TO BE DONE: Update the following lines by replacing every "column header" with "column heading". Leave everything else unchanged.

THE INPUT:
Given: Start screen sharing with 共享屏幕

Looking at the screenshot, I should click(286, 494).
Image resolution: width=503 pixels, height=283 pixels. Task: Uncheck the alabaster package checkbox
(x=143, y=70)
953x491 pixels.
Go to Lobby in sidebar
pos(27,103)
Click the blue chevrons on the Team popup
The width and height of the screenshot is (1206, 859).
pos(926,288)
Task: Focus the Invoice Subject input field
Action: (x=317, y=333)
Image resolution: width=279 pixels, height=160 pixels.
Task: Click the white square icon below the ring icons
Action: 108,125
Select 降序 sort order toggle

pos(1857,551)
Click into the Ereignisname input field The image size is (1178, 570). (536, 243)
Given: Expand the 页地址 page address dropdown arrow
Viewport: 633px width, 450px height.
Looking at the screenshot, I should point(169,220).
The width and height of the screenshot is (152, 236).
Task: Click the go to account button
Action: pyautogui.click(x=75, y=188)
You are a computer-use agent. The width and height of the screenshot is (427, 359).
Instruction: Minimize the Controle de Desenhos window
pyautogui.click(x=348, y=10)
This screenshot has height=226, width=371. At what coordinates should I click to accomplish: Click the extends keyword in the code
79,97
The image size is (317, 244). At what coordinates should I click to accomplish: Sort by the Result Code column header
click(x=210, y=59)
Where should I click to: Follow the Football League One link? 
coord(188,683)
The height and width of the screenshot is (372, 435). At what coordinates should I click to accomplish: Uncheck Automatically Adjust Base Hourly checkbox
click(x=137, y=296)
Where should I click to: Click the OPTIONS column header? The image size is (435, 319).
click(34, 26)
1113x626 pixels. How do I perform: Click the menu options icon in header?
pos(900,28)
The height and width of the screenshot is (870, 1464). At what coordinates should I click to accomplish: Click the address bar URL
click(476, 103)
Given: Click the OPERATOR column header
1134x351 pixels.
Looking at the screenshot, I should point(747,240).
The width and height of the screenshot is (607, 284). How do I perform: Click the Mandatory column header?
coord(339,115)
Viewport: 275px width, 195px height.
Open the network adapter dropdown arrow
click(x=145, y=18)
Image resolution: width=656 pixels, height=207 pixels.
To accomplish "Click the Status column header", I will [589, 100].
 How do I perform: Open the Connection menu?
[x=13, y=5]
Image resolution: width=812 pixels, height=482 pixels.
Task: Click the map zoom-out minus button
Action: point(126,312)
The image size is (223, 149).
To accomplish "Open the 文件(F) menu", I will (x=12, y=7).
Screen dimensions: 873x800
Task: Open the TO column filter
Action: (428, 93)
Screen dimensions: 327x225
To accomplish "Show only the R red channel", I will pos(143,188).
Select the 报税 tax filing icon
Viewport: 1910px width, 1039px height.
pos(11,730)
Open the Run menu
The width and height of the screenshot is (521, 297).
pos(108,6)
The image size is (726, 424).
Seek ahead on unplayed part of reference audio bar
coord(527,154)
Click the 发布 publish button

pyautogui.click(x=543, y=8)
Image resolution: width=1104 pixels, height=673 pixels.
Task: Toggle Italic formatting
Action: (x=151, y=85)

ANSWER TO THIS PROBLEM:
Given: Start screen sharing with 共享屏幕

Looking at the screenshot, I should click(286, 494).
Image resolution: width=503 pixels, height=283 pixels. Task: Uncheck the alabaster package checkbox
(x=143, y=70)
953x491 pixels.
Go to Lobby in sidebar
pos(27,103)
Click the blue chevrons on the Team popup
The width and height of the screenshot is (1206, 859).
pos(926,288)
Task: Focus the Invoice Subject input field
Action: (x=317, y=333)
Image resolution: width=279 pixels, height=160 pixels.
Task: Click the white square icon below the ring icons
Action: 108,125
Select 降序 sort order toggle

pos(1857,551)
Click into the Ereignisname input field The image size is (1178, 570). (536, 243)
Given: Expand the 页地址 page address dropdown arrow
Viewport: 633px width, 450px height.
Looking at the screenshot, I should point(169,220).
The width and height of the screenshot is (152, 236).
Task: Click the go to account button
Action: pyautogui.click(x=75, y=188)
You are a computer-use agent. The width and height of the screenshot is (427, 359).
Instruction: Minimize the Controle de Desenhos window
pyautogui.click(x=348, y=10)
This screenshot has height=226, width=371. At what coordinates should I click to accomplish: Click the extends keyword in the code
79,97
The image size is (317, 244). At what coordinates should I click to accomplish: Sort by the Result Code column heading
click(x=210, y=59)
Where should I click to: Follow the Football League One link? 
coord(188,683)
The height and width of the screenshot is (372, 435). At what coordinates should I click to accomplish: Uncheck Automatically Adjust Base Hourly checkbox
click(x=137, y=296)
Where should I click to: Click the OPTIONS column heading? The image size is (435, 319).
click(34, 26)
1113x626 pixels. How do I perform: Click the menu options icon in header?
pos(900,28)
The height and width of the screenshot is (870, 1464). At what coordinates should I click to accomplish: Click the address bar URL
click(476, 103)
Given: Click the OPERATOR column heading
1134x351 pixels.
Looking at the screenshot, I should point(747,240).
The width and height of the screenshot is (607, 284). How do I perform: Click the Mandatory column heading?
coord(339,115)
Viewport: 275px width, 195px height.
Open the network adapter dropdown arrow
click(x=145, y=18)
Image resolution: width=656 pixels, height=207 pixels.
To accomplish "Click the Status column heading", I will [589, 100].
 How do I perform: Open the Connection menu?
[x=13, y=5]
Image resolution: width=812 pixels, height=482 pixels.
Task: Click the map zoom-out minus button
Action: point(126,312)
The image size is (223, 149).
To accomplish "Open the 文件(F) menu", I will (x=12, y=7).
Screen dimensions: 873x800
Task: Open the TO column filter
Action: (428, 93)
Screen dimensions: 327x225
To accomplish "Show only the R red channel", I will pos(143,188).
Select the 报税 tax filing icon
Viewport: 1910px width, 1039px height.
pos(11,730)
Open the Run menu
The width and height of the screenshot is (521, 297).
pos(108,6)
The image size is (726, 424).
Seek ahead on unplayed part of reference audio bar
coord(527,154)
Click the 发布 publish button

pyautogui.click(x=543, y=8)
Image resolution: width=1104 pixels, height=673 pixels.
Task: Toggle Italic formatting
Action: (x=151, y=85)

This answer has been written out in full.